小説という名の日記A(栞機能無し)
9
昼休み担任に呼び出されたから何かと思えば、修学旅行の話。
前に行かないとはっきり言ったのに、担任は諦めてなかった。
「だけどなぁ、行かないのは田辺だけなんだよ」
「そう言われても、僕の気持ちは変わりません」
さっきから押し問答。
泊まり掛けで家を空けるなんてとんでもない。
ましてや二泊三日。
帰ってきたときの家の荒れ具合を想像すると恐ろしくなる。
僕しか片付ける人は居ないのに、そんなに家を空けたらきっと悲惨な状態になっている。
それにキヨさんの御飯だってある。
僕しか作る人が居ない。
だけどそんな事情は話せないから、メンタル面に訴える。
「僕が居ない間に、お祖母ちゃんまで死んだらと思うと・・・」
両親を亡くした僕の武器。
両親を悲惨な状況で亡くしたのに前向きに頑張っている、健気で明るい子供。
そんな僕が時折見せる内面の弱さ。
「そうだよな・・・。

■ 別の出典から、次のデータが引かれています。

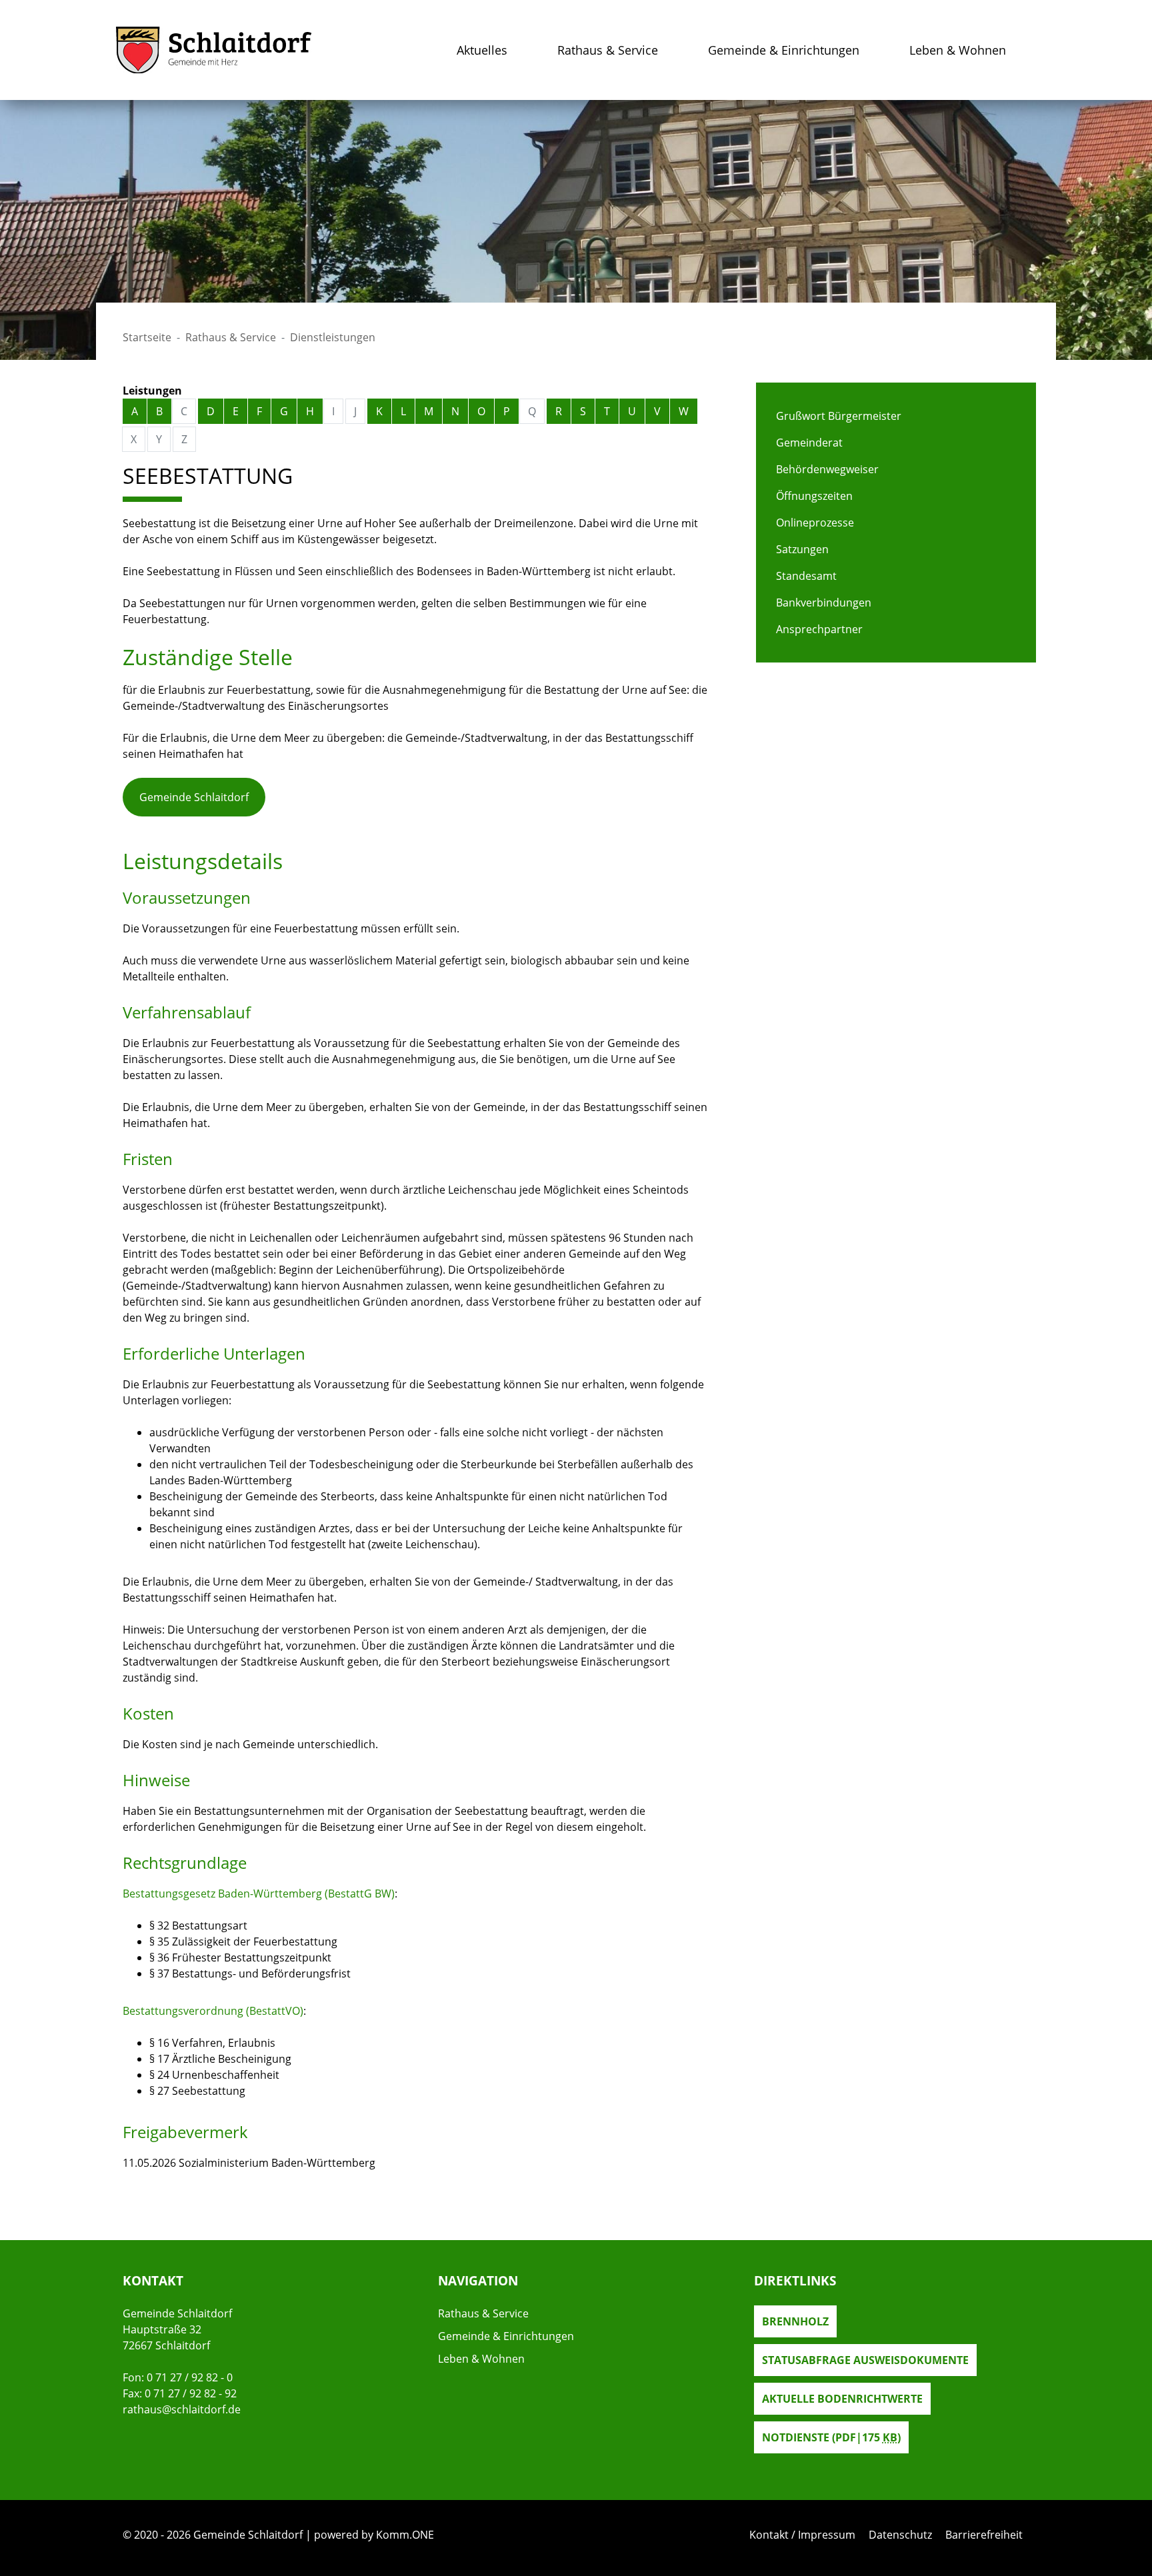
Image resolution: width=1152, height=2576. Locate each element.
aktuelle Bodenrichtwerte (842, 2398)
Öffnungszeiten (814, 496)
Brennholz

不安にもなるよな」
担任の同情。
「はい・・・。不安で不安で離れたくないんです」
「だけどみんなと思い出を作りたくないのか?」
「不安で押し潰されそうになって思い出どころじゃないです。先生、本当にごめんなさい」
頭を下げたままの僕に、とうとう担任も諦めた。
「それじゃあ行かないってことで最終決定だな」
「本当にごめんなさい」
もう一度謝って職員室を出る。
弁護士に話しても分かって貰えなかったんだ。
僕はもう誰にも僕の事情を話す気はない。
家に帰って靴の数を確かめる。
昨日と同じ数に溜め息を吐く。
徘徊という言葉をよく聞くけど、キヨさんには当てはまらない。
もし靴が足りなくなってても、僕は探しに行かない。
キヨさんが出て行って戻ってこなければいいと思う僕は、間違いなくキヨさんの孫なんだろう。